No one who is serious about politics, and about the potential of politics to change society for the better, should be happy that Donald Trump is the Republicans’ presumptive presidential candidate. For Trump is the embodiment of anti-politics. He represents, in big hair, bluster and badly delivered one-liners, the turn against politics, the 21st-century trend for seeing everyone and everything connected with politics as suspect, and politics itself as futile. Trump has got to this position, not by putting forward a political vision, but by cynically exploiting the anti-political mood. He’s a classical demagogue, rejecting the reasoned or indeed passionate business of politics in favour of appealing to people’s feeling of exhaustion with the entire project of politics.
Trump’s most vocal supporters, in sections of the right-wing media and among ‘alt-right’ movements, make great claims for his rise. He symbolises an uprising against PC, they say. He’s the corrective to American declinism, they argue. He’s making a strike for liberty, they insist, against the modern trend for hiding from reality in ‘safe spaces’. Even at face value, none of this adds up. Far from seeking to resuscitate knackered American liberty, Trump promises to be an architect of a new authoritarianism, with his plans to wall off Mexico and shut down the internet to work out how to ban Islamists from using it. Anti-PC? His campaign is a hall-of-mirrors version of the racialised politics of victimhood at the heart of PC, with his talk of whites feeling pained and neglected and needing him to make them feel better. As to rectifying declinism: nothing has contributed more to a feeling of American declinism than Trump’s own obsession with the idea of decline. He, more than anyone, has painted an inaccurate picture of America as exhausted, finished.
And at a deeper level, too, the claims of the Trumpites don’t stand up. Trump hasn’t so much posited something — whether it’s robustness against self-doubt or freedom against PC — as he has benefited from the lack of something. His rise has been facilitated not by politics, by any renewed American vision, but by the absence of politics. Most obviously, he’s the beneficiary of the institutional decay of the GOP, which has meant that even this man who was a Democrat until recently, and who’s disliked by leading Republicans, can now be the Republicans’ public face. The inability of the Republicans to say or signify what they’re for anymore, or even to conceive of themselves as a coherent collective requiring a figurehead who speaks to that collectivity, has created the space for the rise of Trump. More profoundly, he derives his energy from the dearth of energy in American and Western politics across the board. He appears dynamic only because the others, pretty much all political leaders, seem so inauthentic, so programmed. Trump’s ascendancy is a story, not of politics, but of the vacancy of politics.

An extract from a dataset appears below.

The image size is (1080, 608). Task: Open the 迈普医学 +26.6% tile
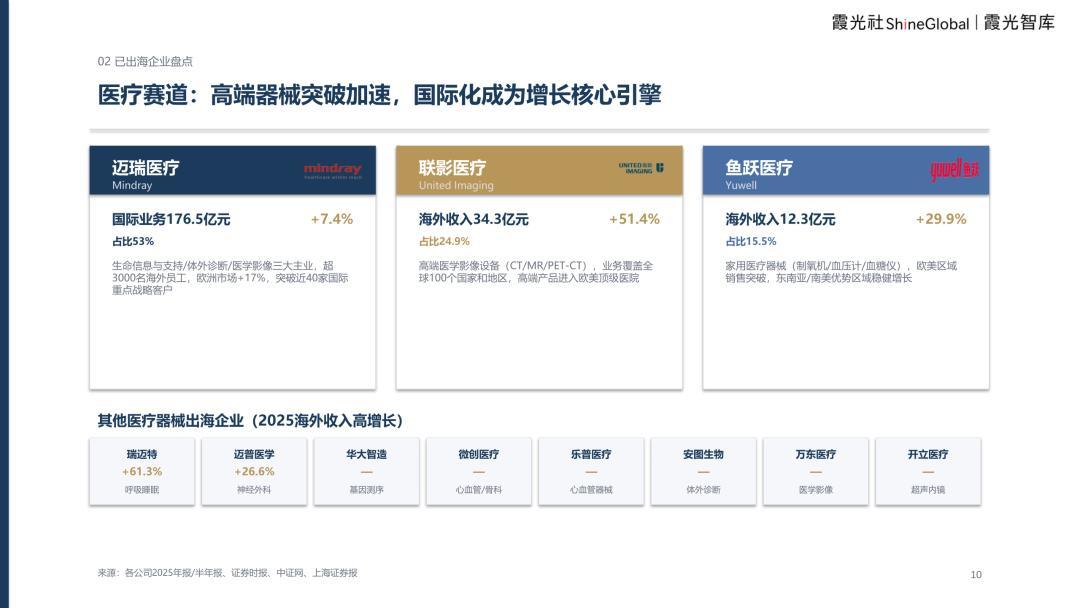pyautogui.click(x=254, y=472)
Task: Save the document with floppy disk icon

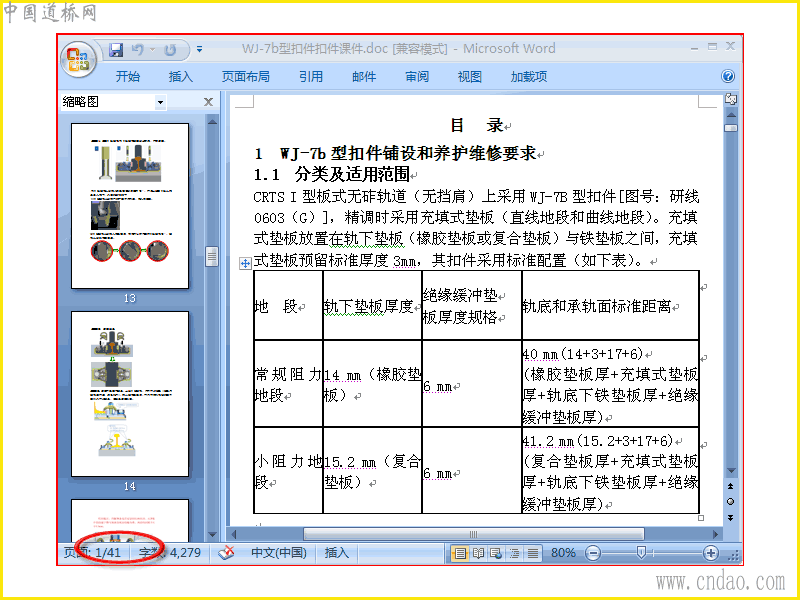Action: click(x=116, y=49)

However, much of the political and media elite in the US, who are horrified by Trump, are drawing the wrong lesson, and a potentially disastrous one, from his rise. Many of them see his success as evidence that democracy itself doesn’t work anymore, if it ever did. This can be seen in the endless handwringing over what are viewed as the rednecks and ruffians who attend his rallies. Ironically, many observers describe these Trump followers as racist, while unwittingly exposing a few racialised prejudices of their own, particularly against the ‘white trash’. And it can be seen even more acutely in the increasingly upfront calling into question of the practise of democracy, with many now saying out loud that Trump’s candidacy proves that it’s wrong to trust ordinary people to discuss politics reasonably and to select presidential candidates.
Consider Andrew Sullivan’s anti-Trump essay in New York magazine, which has been highly praised by the media elite and widely shared by the Twitterati. Its headline is a giveaway: ‘Democracies end when they are too democratic.’ Sullivan bemoans what he views as the decay of the checks and balances on democracy introduced by the Founding Fathers, which were meant to tame ‘the passions of the mob’. The American system is supposed to ‘cool and restrain temporary populist passions’, he says, but in recent years democracy has become too ‘direct’, meaning that people’s ‘untrammelled emotions’ can now shape political discourse. The rise of the internet has assisted the expression of mob passion, says Sullivan, echoing a recent Guardian campaign highlighting the alleged threat posed to rational political debate by open online discussion: we’re witnessing a ‘collapse of… reasoned deliberation’, says Sullivan, and its replacement with ‘feeling, emotion’. He calls for the rebuilding of the ‘elitist sorting mechanism’ that allowed American politics to remain somewhat distant from the urges of the demos.